» GOAL
Please edit the data from the line containing "This screenshot has" through the end, inclusive, changing "accomplish" to "complete" and leaving everything else as it is. Return only those lines, without the pictures.

» SOURCE DATA
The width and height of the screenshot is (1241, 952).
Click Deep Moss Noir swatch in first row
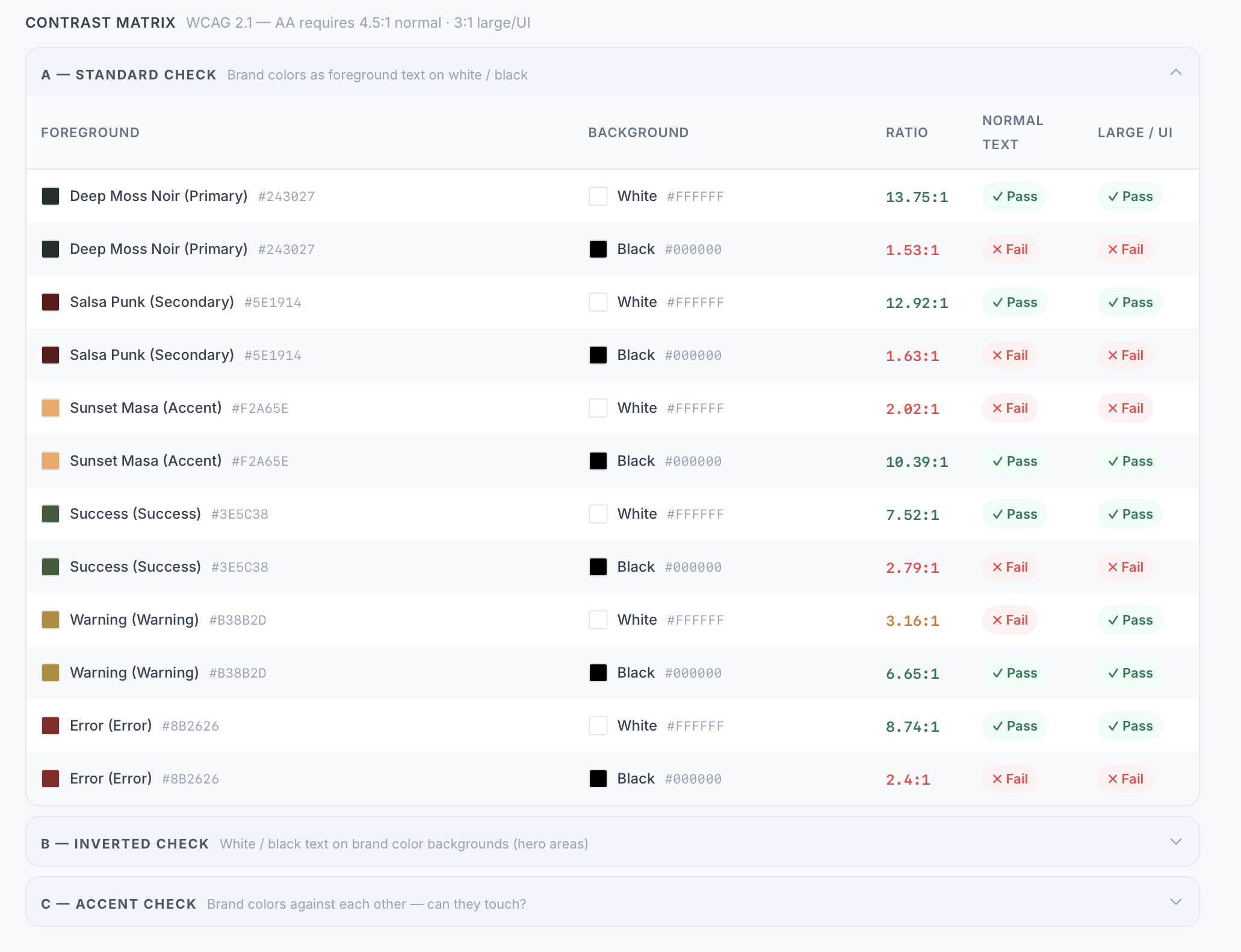point(51,196)
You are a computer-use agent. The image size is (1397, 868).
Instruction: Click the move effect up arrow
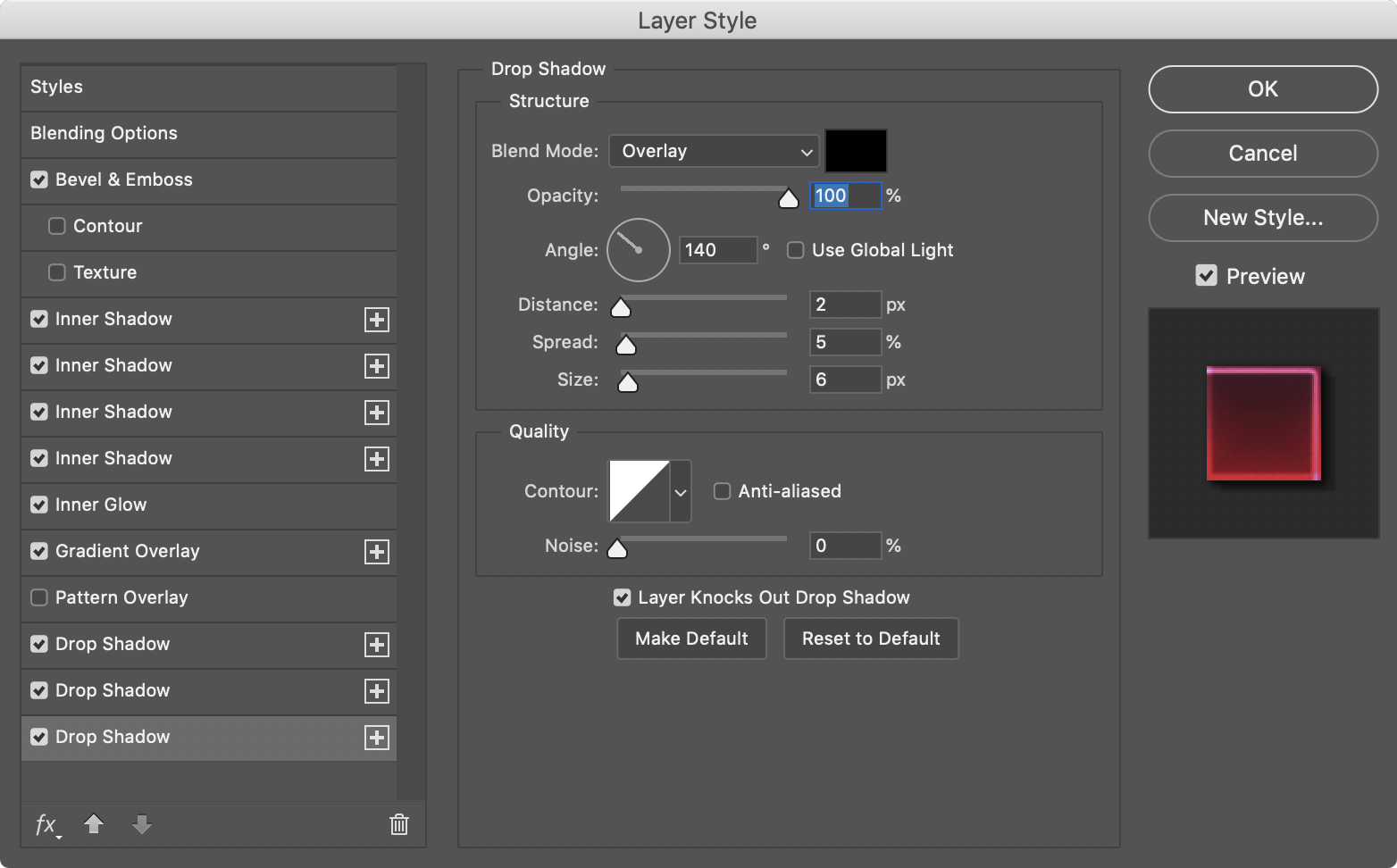pos(94,824)
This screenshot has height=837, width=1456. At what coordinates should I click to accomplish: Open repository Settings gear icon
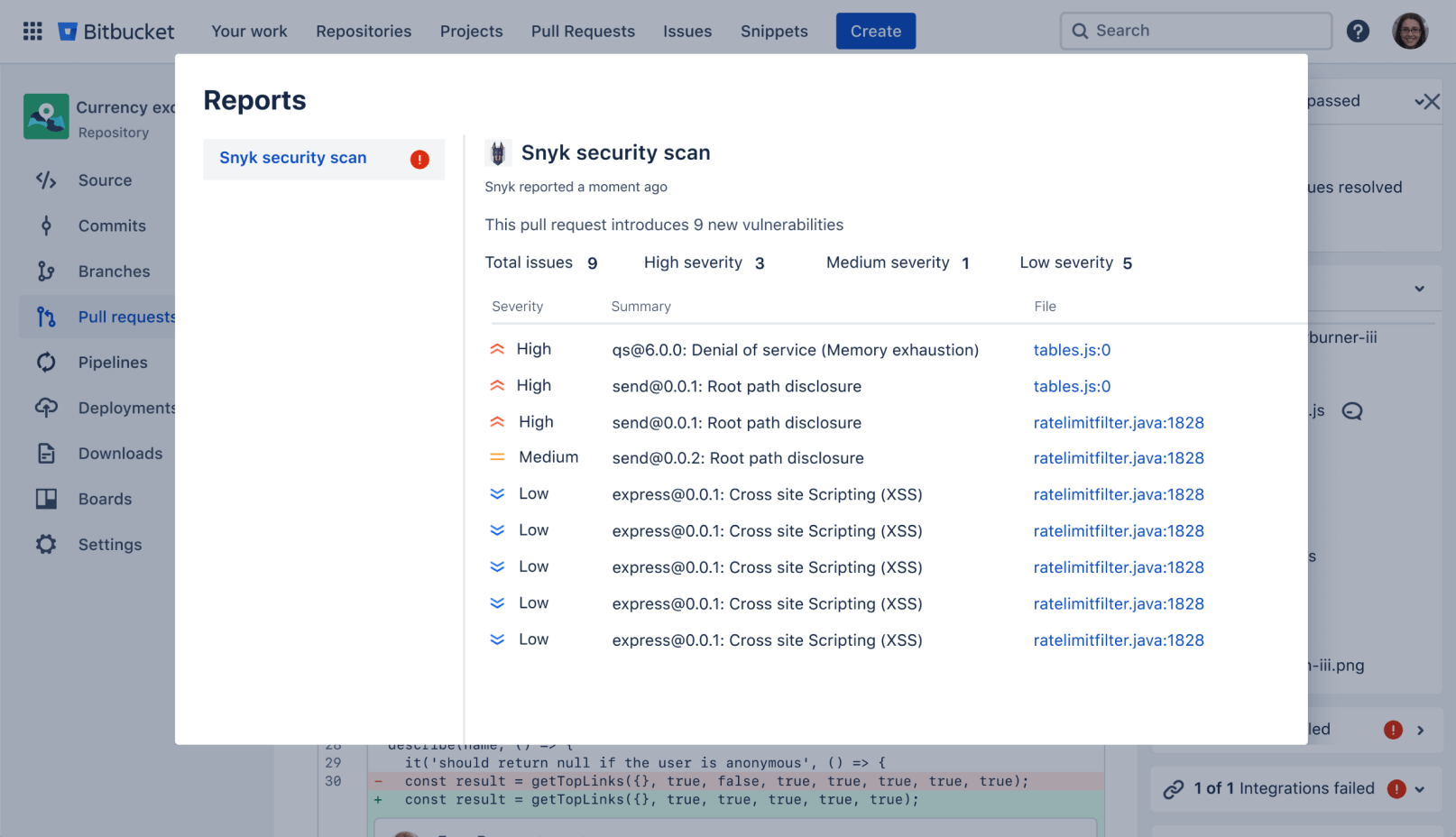pos(46,544)
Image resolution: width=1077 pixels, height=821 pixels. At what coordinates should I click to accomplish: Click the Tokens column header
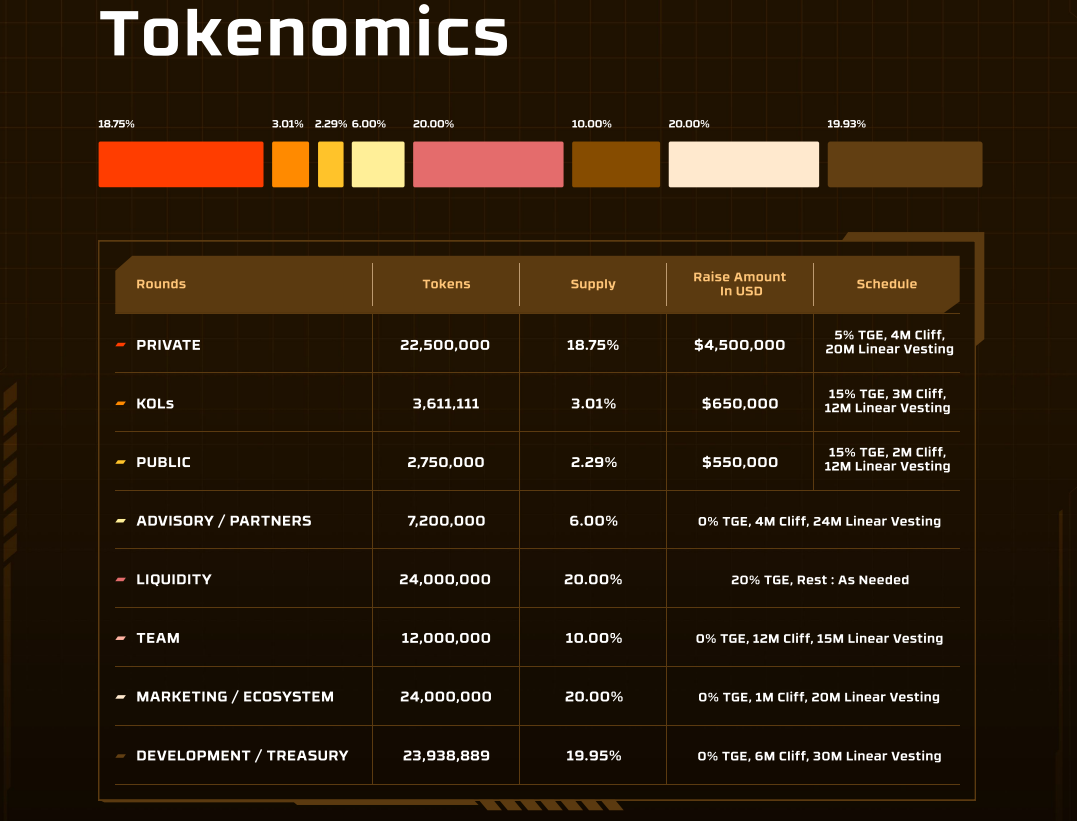pyautogui.click(x=446, y=284)
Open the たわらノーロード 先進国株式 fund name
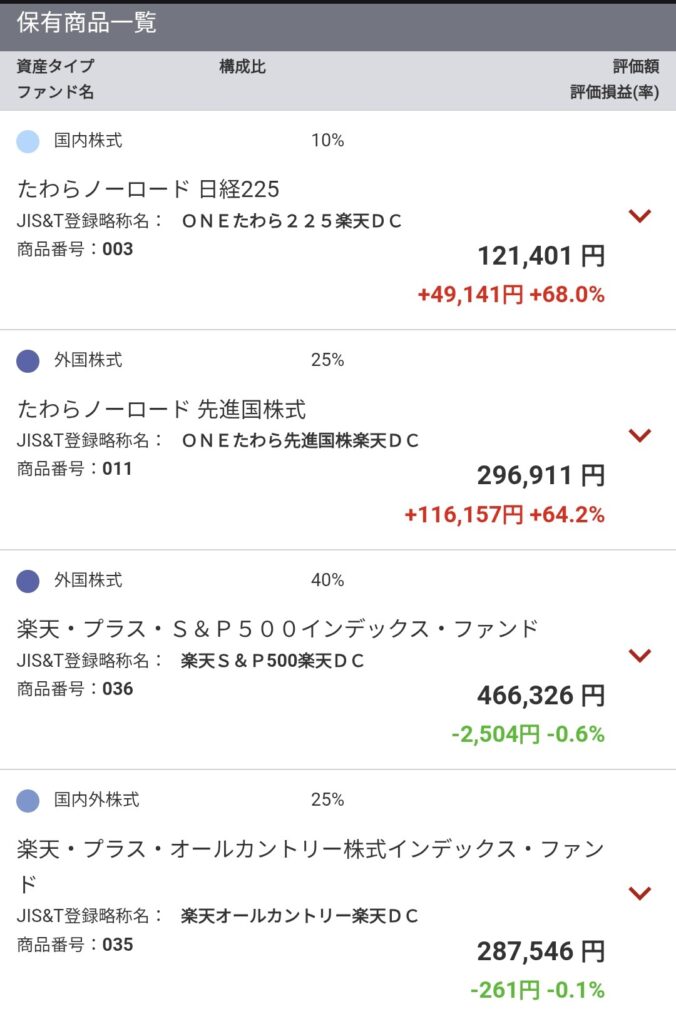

» RESULT OF THIS TASK
This screenshot has height=837, width=1456. At what coordinates should I click to complete: Open repository Settings gear icon
pos(46,544)
Image resolution: width=1077 pixels, height=821 pixels. At what coordinates should I click to complete: Click the Tokens column header
pyautogui.click(x=446, y=284)
Open the たわらノーロード 先進国株式 fund name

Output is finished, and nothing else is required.